Several factors limit the usefulness of the available research, including many studies that were inappropriately performed, analyzed, or reported and a lack of standardization across them. Despite these limitations, the research does provide evidence that certain practices are effective at keeping animals healthy.
Antibiotics are crucial to protecting human and animal health, but their efficacy is at risk. Antibiotic stewardship aims to preserve these life-saving drugs by minimizing their use, optimizing nonantibiotic management practices to raise healthier animals, using antibiotics only when absolutely necessary, and reserving those antibiotics most valuable to human health for last-resort treatments.
In some cases, nonantibiotic interventions are effective alternatives to widespread antibiotic use practices.
For example, in many countries all cows are given “blanket dry cow therapy” antibiotics at the end of each lactation to prevent intramammary infections. However, researchers found that temporarily sealing the udder with a nonantibiotic “teat sealant” effectively prevented infections under the conditions studied and that using a teat sealant with an added antibiotic did not yield an added benefit. Thus, nonantibiotic teat sealants may provide a viable alternative to a widespread practice of antibiotic use.

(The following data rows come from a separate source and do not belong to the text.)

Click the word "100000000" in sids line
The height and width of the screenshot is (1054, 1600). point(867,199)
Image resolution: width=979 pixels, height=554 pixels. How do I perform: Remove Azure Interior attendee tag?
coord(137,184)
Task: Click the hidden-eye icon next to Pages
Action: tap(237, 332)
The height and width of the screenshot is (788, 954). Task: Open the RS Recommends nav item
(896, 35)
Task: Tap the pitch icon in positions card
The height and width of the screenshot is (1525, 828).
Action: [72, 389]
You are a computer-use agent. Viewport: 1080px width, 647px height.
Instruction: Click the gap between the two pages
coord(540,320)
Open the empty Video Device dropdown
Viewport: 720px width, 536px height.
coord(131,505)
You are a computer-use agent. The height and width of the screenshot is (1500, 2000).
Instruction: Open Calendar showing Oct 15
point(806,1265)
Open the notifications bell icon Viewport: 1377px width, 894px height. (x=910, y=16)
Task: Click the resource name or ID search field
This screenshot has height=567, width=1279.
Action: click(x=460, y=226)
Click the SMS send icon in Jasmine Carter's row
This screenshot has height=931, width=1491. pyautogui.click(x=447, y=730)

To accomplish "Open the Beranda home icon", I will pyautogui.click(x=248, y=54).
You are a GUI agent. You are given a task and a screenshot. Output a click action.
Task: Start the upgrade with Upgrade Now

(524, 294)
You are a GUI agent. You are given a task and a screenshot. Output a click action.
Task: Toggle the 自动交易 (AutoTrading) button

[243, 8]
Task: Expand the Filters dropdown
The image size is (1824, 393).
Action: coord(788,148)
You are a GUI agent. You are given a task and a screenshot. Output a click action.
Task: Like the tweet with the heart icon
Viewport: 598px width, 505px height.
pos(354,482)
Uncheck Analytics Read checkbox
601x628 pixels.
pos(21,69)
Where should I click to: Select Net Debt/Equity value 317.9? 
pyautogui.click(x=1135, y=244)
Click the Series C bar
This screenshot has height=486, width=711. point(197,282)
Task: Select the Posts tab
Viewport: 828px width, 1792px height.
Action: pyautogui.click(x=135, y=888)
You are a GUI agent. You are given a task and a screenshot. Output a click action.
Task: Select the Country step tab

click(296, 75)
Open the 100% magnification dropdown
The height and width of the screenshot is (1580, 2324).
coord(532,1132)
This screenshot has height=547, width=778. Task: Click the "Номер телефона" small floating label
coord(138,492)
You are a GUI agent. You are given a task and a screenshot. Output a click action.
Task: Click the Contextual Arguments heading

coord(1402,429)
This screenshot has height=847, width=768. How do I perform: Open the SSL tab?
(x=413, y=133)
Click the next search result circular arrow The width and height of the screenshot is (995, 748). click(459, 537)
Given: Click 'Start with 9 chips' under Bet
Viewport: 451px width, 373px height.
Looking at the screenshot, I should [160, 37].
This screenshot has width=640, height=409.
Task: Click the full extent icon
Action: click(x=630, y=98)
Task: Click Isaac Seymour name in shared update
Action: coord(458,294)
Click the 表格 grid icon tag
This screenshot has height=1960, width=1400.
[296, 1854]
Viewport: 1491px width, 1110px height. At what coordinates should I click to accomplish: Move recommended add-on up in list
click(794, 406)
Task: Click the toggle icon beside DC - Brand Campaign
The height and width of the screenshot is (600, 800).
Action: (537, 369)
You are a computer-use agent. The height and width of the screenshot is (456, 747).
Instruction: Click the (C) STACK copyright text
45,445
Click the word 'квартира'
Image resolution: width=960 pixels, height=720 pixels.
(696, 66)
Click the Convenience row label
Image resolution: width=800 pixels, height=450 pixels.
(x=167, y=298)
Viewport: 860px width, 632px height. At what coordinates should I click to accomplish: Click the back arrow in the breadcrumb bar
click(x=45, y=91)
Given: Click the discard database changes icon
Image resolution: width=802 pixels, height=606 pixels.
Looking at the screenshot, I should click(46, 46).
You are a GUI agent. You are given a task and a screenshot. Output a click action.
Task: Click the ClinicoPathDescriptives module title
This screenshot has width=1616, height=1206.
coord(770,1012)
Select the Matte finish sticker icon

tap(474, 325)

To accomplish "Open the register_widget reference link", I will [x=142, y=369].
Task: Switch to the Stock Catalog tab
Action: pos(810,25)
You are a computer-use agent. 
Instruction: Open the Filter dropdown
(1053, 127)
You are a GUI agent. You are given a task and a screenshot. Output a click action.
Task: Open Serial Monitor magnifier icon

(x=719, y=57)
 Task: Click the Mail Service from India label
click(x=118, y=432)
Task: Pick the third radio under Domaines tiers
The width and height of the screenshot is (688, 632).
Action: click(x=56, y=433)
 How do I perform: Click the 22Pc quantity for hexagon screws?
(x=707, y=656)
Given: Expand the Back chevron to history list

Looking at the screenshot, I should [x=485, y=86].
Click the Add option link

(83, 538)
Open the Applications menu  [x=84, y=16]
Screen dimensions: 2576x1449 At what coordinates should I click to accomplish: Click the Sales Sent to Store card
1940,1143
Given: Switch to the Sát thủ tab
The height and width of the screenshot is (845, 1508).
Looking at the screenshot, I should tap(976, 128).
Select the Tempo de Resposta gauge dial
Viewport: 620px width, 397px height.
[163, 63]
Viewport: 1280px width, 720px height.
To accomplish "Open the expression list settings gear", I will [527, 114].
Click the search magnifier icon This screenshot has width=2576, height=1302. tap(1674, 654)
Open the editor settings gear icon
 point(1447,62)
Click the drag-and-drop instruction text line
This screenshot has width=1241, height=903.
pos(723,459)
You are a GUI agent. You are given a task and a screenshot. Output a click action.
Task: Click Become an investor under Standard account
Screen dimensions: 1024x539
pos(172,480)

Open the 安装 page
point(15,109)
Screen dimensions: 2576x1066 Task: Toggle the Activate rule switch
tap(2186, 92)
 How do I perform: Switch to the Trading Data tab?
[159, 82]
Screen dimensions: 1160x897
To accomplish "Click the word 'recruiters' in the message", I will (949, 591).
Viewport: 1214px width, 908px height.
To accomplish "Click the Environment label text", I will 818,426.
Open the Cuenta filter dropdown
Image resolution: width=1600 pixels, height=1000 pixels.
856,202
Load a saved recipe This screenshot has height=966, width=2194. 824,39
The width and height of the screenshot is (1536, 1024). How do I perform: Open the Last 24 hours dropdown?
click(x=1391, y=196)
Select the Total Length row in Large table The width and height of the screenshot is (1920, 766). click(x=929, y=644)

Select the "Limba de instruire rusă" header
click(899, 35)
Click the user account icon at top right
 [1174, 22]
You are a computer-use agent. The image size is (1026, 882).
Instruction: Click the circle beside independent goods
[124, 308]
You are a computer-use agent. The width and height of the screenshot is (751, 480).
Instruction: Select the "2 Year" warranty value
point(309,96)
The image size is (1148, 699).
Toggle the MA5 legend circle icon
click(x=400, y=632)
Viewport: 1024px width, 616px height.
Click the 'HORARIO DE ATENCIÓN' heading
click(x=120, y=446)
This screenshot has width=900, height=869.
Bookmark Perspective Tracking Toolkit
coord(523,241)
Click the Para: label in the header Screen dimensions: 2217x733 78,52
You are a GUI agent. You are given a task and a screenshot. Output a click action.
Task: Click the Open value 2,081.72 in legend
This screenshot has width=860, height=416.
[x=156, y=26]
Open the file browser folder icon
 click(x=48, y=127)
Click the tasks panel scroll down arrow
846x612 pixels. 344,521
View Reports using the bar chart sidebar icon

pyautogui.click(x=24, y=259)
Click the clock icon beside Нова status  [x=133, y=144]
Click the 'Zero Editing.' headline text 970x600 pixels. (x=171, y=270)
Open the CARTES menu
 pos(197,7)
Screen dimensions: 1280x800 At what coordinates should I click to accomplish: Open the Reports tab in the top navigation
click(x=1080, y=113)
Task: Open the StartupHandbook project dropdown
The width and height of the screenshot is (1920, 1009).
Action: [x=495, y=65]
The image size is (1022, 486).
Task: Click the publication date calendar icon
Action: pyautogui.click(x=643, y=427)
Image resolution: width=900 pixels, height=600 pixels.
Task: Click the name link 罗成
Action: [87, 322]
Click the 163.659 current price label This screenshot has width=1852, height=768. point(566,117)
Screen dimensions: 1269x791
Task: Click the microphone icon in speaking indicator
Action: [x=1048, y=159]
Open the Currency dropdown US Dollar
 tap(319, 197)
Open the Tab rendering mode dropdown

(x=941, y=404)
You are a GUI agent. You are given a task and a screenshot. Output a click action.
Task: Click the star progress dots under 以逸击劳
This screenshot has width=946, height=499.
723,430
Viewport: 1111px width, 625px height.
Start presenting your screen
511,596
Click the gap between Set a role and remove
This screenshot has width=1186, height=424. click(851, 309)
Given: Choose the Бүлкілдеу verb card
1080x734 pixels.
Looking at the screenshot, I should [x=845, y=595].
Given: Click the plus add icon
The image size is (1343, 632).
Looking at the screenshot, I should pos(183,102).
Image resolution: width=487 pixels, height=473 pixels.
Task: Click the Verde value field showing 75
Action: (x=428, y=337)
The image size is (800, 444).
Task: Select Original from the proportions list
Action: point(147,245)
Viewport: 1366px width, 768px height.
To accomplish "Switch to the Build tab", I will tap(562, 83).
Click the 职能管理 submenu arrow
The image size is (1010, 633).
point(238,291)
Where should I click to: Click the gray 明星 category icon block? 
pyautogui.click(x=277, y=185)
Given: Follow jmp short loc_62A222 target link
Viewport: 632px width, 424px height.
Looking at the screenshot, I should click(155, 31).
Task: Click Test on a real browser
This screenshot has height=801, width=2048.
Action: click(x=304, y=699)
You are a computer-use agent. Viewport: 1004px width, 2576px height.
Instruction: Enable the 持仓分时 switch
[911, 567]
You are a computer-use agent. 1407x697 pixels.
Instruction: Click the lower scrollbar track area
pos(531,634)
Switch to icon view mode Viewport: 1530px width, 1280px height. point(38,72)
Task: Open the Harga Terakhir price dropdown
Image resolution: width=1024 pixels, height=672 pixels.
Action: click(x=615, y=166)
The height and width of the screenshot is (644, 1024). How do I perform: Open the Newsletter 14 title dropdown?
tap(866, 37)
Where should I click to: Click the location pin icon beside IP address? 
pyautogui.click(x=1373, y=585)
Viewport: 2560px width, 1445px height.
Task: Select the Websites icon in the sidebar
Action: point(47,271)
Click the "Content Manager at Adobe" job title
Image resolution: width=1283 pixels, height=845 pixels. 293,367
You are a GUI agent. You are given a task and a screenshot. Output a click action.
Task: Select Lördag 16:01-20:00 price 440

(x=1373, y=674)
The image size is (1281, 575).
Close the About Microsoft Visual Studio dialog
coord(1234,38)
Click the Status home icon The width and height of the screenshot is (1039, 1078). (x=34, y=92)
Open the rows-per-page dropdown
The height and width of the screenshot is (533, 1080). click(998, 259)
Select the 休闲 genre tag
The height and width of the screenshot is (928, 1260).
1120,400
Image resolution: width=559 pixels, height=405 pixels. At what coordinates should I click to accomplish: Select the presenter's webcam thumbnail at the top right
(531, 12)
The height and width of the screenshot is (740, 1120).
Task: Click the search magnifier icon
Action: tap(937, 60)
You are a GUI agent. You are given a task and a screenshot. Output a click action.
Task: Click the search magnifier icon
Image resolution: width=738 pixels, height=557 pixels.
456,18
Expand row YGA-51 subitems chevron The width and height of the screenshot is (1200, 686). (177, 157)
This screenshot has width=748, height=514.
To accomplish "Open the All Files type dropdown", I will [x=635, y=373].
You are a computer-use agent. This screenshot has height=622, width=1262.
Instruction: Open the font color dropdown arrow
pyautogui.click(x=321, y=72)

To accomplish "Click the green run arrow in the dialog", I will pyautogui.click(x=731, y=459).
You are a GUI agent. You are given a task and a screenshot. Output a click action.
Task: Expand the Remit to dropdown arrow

Available data can help veterinarians preserve the most critically important antibiotics while simultaneously protecting animal health.
Appropriate antibiotic selection allows veterinarians to optimize their treatment while preserving the most valuable antibiotics and thus minimizing the risk posed to public health. For example, the available research provides evidence that in situations where cattle are likely to develop a certain type of respiratory disease, oxytetracycline is nearly as effective as macrolide antibiotics. This is important because macrolides are critical to human health, according to the World Health Organization, while oxytetracycline is somewhat less so. By swapping these drugs in this situation, veterinarians can help preserve the more valuable antibiotics without compromising cattle health.
Data guide improvements for management practices.
Vaccines are widely used to prevent respiratory diseases in cattle when they arrive at a feedlot. However, analysis of the available research on this practice did not find that it is effective at reducing the disease incidence. This does not mean these vaccines, which have been licensed for use in animals by USDA, have no value and their use should be discontinued. Rather, it suggests that to optimize the benefit to animal health, the industry should refine the way it uses these vaccines. This may mean reassessing the timing of vaccination and ensuring that cattle are healthy when they receive the vaccine.
To optimize antibiotic use, better studies are needed. This will require increased research funding—from government agencies, industry, and other stakeholders—and more consistent use of existing best practices for conducting these studies in veterinary medicine.
Karin Hoelzer, a veterinarian by training, leads The Pew Charitable Trusts’ work on antibiotic use in animal agriculture.